Printemps is pursuing a strategy that couples curation with hospitality and services. Founded in Paris in 1865, the luxury department store chain made its long-awaited U.S. debut in March 2025 with a 55,000-square-foot outpost on One Wall Street in New York City’s Financial District. Fantasia described its beauty customers as diverse and often uncertain about exactly what they want when they arrive, making the store’s role less about facilitating transactions and more about cultivating an environment that encourages exploration.
Printemps has leaned into beauty consultations, fragrance discovery, personal shopping and hospitality-driven experiences, including wine and dining concepts integrated throughout the store, to encourage customers to linger and explore. “It’s not just a transaction,” said Fantasia. “It becomes a place to go and enjoy.”

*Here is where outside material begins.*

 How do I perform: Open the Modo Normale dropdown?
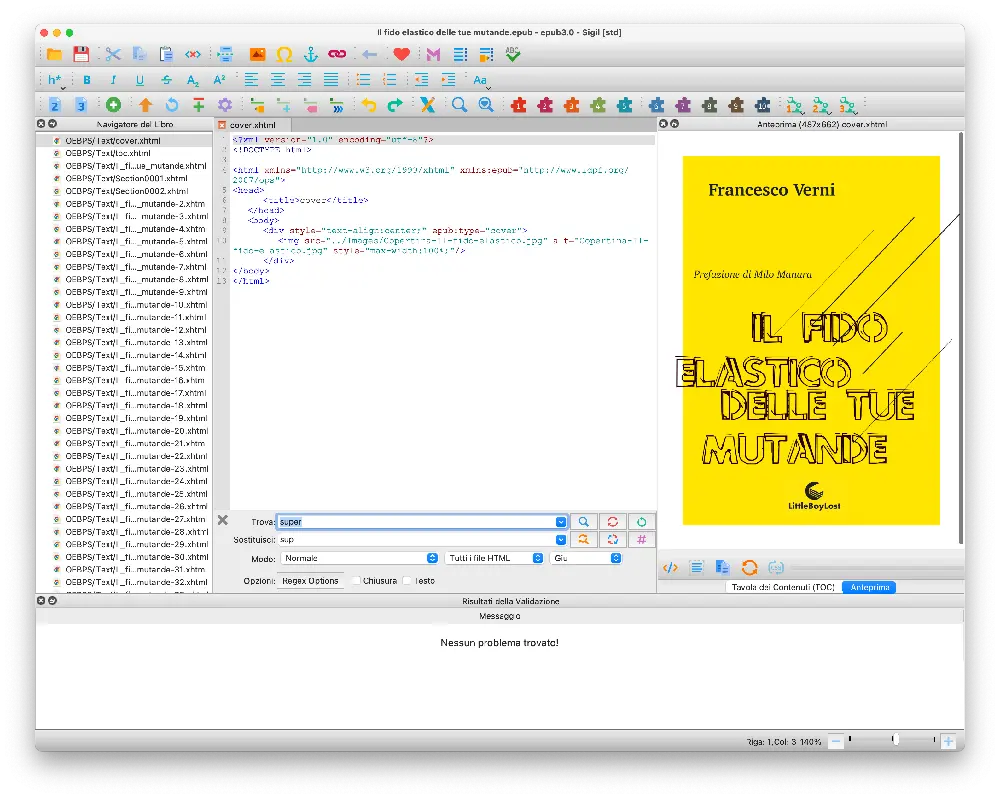pyautogui.click(x=358, y=558)
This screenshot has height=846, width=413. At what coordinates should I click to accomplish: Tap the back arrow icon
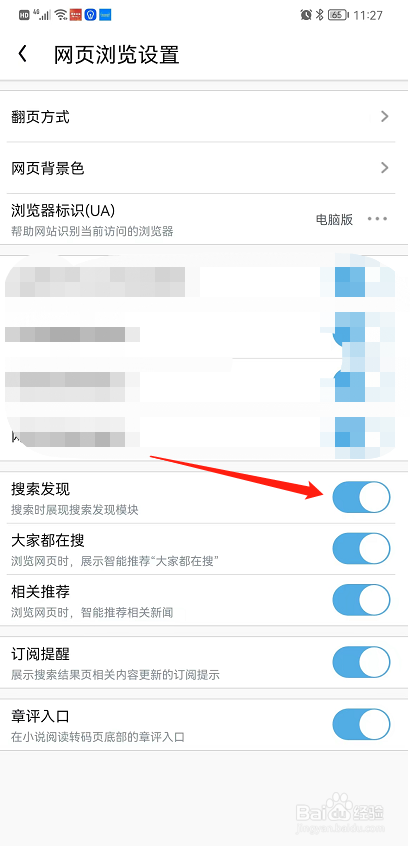coord(22,54)
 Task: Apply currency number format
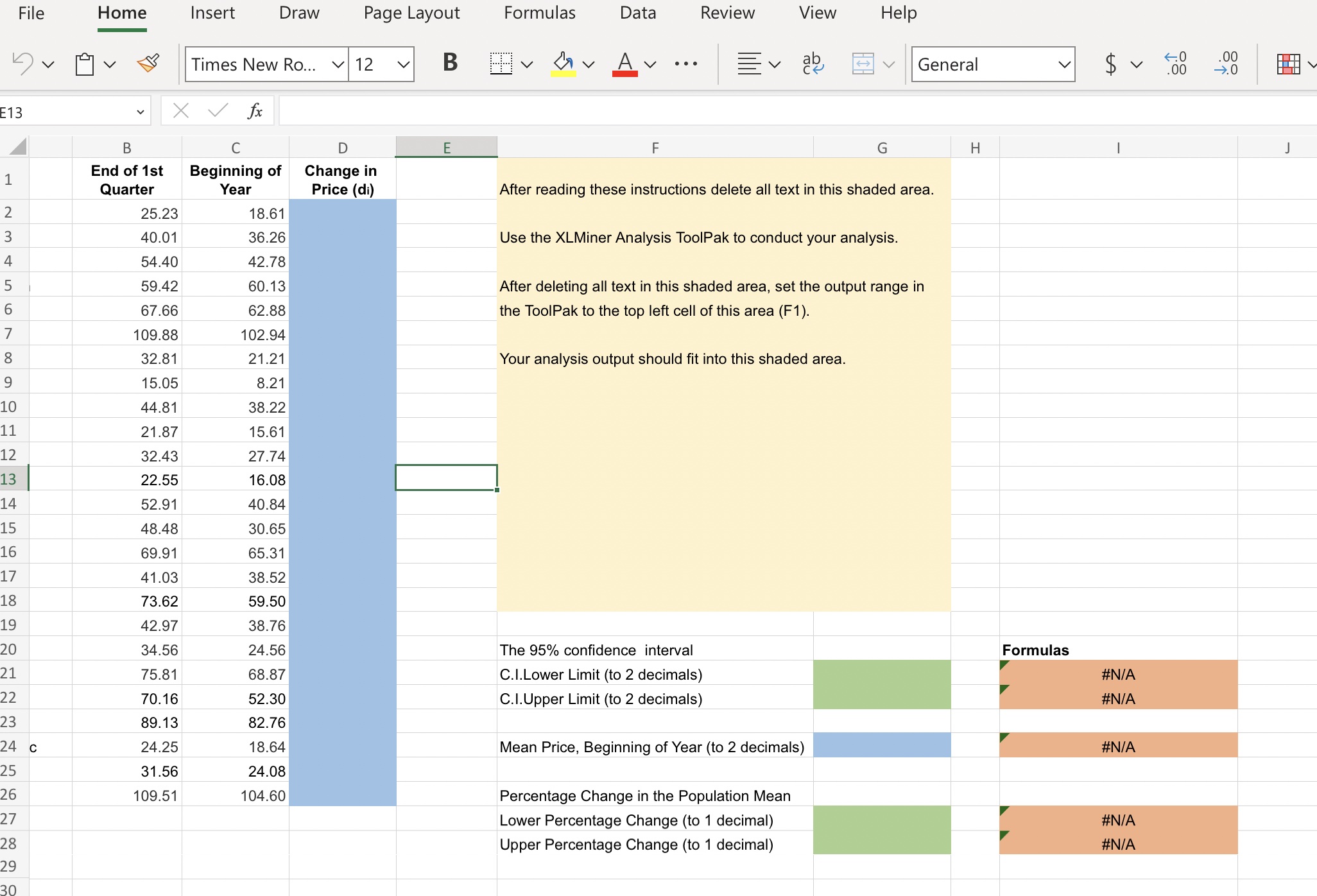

Highlighting the growing complexity of beauty distribution, Zavalydriga identified the rise of large language models, K-Beauty and premiumization efforts at retailers such as Walmart as major forces shaping the retail landscape. Over the past few years, Walmart has methodically been building a more premium beauty assortment to serve higher-income shoppers, giving brands that play at the upper tier of the mass market another growth channel. Zavalydriga said, “People sleep a little bit on Walmart’s push for premiumization.”
On TikTok Shop, where sales often come at the expense of profitability, Zavalydriga contended that the current economics are unsustainable for many emerging brands. He predicted that the platform will eventually be forced to lower fees, improve incentives or reduce advertising costs to prevent it from becoming dominated by larger, well-capitalized brands. “I had one brand that did $700,000 last year on TikTok Shop and lost $150,000,” he said. “This year we’ll do about $7 million, but we’ll lose $700,000, which is insane.”